2020年は新型コロナウィルスの脅威もあって、人の集まるところへの観光から、人が少ないと思われるキャンプを、しかもソロで行なうソロキャンプが芸人のヒロシさんのYou Tube動画あたりから注目が集まり、ヒロシさん自体も仕事でBSや地方局制作のテレビ番組でそのキャンプの様子を紹介する番組に人気が出てきています。

旅番組を多く放送するテレビ東京系列のBSテレ東でも、こうしたブームを当て込んでと言ったらいやな言い方になるかも知れませんが、そこから少しひねった形で出してきたのが、番組での移動手段として前面に出してきた「自転車キャンピングカー」です。

まずこの番組について言いたいのは、ユーチューバーである「ちょもか」さんにその利用をお願いした(彼女の普段のキャンプは軽自動車を利用した車中泊もありのソロキャンプで、自転車を使ってのツーリングは初めてのようなコメントあり)自転車で引くキャンピングカーについて、内部の構造の紹介はあったものの、最後までこのキャンピングカーの内容や価格など、もしかしたら「自転車で引くキャンピングカー」に興味を持って最後まで見ていたかも知れない視聴者に対しての裏切りでしかないでしょう。

自転車キャンピングカーについては、走行時には縮んでいた本体が就寝時には伸びて内部の長さが190センチとなるということくらいしか番組を見てわかった点はありませんでした。さらに、電動アシスト自転車を使っていながら、テレ東の「出川哲朗の充電させてもらえませんか」のように、どこでアシスト自転車の充電をしたのか、さらに番組を見ていてわかったものの、前編で煮沸すれば飲用になる滝の水でコーヒーを沸かして飲んでいる所でも、後で出てきた湯わかしのためのキャンプ用シングルバーナーが出てくる場面はなく、「新しいひとり旅のスタイル」と紹介するには(どこかで同行スタッフの助けがあったから回れたのでは?)無理があるなど、ひどく雑な番組としての作りが目立ちました。

今回出演した「ちょもか」さんについては、女性のユーチューバーでソロキャンプの経験も豊かで、番組で紹介していたキャンプ道具についても、細かな工夫をして使うだけのノウハウを持っているなと番組を見ていて感じましたし、収録時の動画による生配信をそのまま登録ユーザーのコメントと一緒に紹介している時にも、自分のチャンネルの人気を上げるために自分はどうすべきなのかということを心得てやっている感じで、今回の番組をきっかけにしてユーチューバーとしても大きな飛躍のきっかけになるでしょうし、今後の活躍が期待できる方ではないかと思っています。

逆にだからこそ、テレビでこうしたユーチューバーの方と一緒に番組をやるなら、例えば今回VTR出演だけだった石丸謙二郎さんと直接絡ませるとか、テレビでできてYou Tubeでできないことをなぜやらなかったのかという風に感じてしまうのですね。

━━━━━━━━━━━━━━━━

* _指示_:
• A. 自転車キャンピングカーの番組評から、「2020年は新型コロナウィル」を含む語句を起点に「としての作りが目立ちました。」までを一字一句そのまま書き写してください。
• B. 自転車キャンピングカーの番組評によると、この車の就寝時の内部の長さは何センチですか。
• C. 自転車キャンピングカーの番組評の続きを、最後の文の次から書き進めてください。

━━━━━━━━━━━━━━━━

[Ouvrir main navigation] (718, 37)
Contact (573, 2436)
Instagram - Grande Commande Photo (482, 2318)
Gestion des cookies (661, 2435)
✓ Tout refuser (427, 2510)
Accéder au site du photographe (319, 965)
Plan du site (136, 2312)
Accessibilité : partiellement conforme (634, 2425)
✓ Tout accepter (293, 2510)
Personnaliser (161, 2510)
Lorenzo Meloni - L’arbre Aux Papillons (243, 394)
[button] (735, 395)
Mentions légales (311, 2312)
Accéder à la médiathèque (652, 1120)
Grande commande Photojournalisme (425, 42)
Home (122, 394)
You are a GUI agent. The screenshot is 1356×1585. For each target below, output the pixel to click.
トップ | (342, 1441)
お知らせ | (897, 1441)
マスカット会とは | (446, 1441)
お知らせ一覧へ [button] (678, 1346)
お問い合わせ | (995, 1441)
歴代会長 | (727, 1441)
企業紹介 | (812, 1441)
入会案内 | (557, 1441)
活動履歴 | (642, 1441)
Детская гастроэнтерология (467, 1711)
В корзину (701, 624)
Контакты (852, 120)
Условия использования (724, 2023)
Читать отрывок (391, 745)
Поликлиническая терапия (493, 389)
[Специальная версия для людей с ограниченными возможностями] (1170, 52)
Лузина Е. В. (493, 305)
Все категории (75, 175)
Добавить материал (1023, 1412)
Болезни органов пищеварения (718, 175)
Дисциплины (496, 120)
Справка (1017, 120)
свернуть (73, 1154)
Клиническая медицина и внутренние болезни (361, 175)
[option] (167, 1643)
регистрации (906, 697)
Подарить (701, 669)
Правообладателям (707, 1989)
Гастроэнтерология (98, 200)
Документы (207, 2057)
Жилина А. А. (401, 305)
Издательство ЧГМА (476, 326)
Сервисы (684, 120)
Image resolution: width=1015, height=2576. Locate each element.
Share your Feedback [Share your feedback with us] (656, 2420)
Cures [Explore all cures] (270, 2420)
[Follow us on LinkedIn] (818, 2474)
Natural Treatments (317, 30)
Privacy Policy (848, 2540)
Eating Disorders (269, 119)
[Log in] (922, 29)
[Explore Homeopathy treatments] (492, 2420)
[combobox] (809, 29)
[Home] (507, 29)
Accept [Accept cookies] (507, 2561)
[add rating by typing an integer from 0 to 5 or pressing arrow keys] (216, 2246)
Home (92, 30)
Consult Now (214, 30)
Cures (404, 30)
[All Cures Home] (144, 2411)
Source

━━━━━━━━━━━━━━━━

* _解答_:
• A.
2020年は新型コロナウィルスの脅威もあって、人の集まるところへの観光から、人が少ないと思われるキャンプを、しかもソロで行なうソロキャンプが芸人のヒロシさんのYou Tube動画あたりから注目が集まり、ヒロシさん自体も仕事でBSや地方局制作のテレビ番組でそのキャンプの様子を紹介する番組に人気が出てきています。

旅番組を多く放送するテレビ東京系列のBSテレ東でも、こうしたブームを当て込んでと言ったらいやな言い方になるかも知れませんが、そこから少しひねった形で出してきたのが、番組での移動手段として前面に出してきた「自転車キャンピングカー」です。

まずこの番組について言いたいのは、ユーチューバーである「ちょもか」さんにその利用をお願いした(彼女の普段のキャンプは軽自動車を利用した車中泊もありのソロキャンプで、自転車を使ってのツーリングは初めてのようなコメントあり)自転車で引くキャンピングカーについて、内部の構造の紹介はあったものの、最後までこのキャンピングカーの内容や価格など、もしかしたら「自転車で引くキャンピングカー」に興味を持って最後まで見ていたかも知れない視聴者に対しての裏切りでしかないでしょう。

自転車キャンピングカーについては、走行時には縮んでいた本体が就寝時には伸びて内部の長さが190センチとなるということくらいしか番組を見てわかった点はありませんでした。さらに、電動アシスト自転車を使っていながら、テレ東の「出川哲朗の充電させてもらえませんか」のように、どこでアシスト自転車の充電をしたのか、さらに番組を見ていてわかったものの、前編で煮沸すれば飲用になる滝の水でコーヒーを沸かして飲んでいる所でも、後で出てきた湯わかしのためのキャンプ用シングルバーナーが出てくる場面はなく、「新しいひとり旅のスタイル」と紹介するには(どこかで同行スタッフの助けがあったから回れたのでは?)無理があるなど、ひどく雑な番組としての作りが目立ちました。

• B. 190センチです。

• C.
私がこうしたブログをやっているのも、年代によってはテレビを見る時間よりもスマホから動画配信のコンテンツを見る時間の方が多くなることを危惧し、テレビだって面白いことを多くの人に知ってもらいたいというところもあります。今回の番組について言うと、テレビで見たことをきっかけにして「ちょもか」さんのチャンネルに登録し、そちらの配信動画で満足することでテレビから離れてしまうような事が起こるような番組の作り方をわざわざしているのではないのかと危惧されて仕方がないのですね。

別にYou Tubeをからめてテレビ番組を作ることには異論はありませんが(ある意味、海外や国内のおもしろビデオを見てワイワイ言う番組のようなものなので)、ネット動画やユーチューバーと絡めるなら、個人ないし少数のスタッフではできない、テレビ独自の内容も入れていかないと、本当に今後はテレビ離れをして今回出演したようなユーチューバーの方も、あえてテレビで自分の名前を売らなくても十分だと思われるような「ネット>テレビ」という関係が当り前になるような未来も見えてきてしまいます。

もしかしたら、この番組を作った方々はそうした未来を見すえていて、とっとと自分たちもユーチューバーとしてデビューするために「ちょもか」さんからそのノウハウを得るためにこの番組を企画したのかと思えてしまうような番組でした。こんな想像が現実のものになった時に備え、今回こうして記録しておきます。

(番組データ)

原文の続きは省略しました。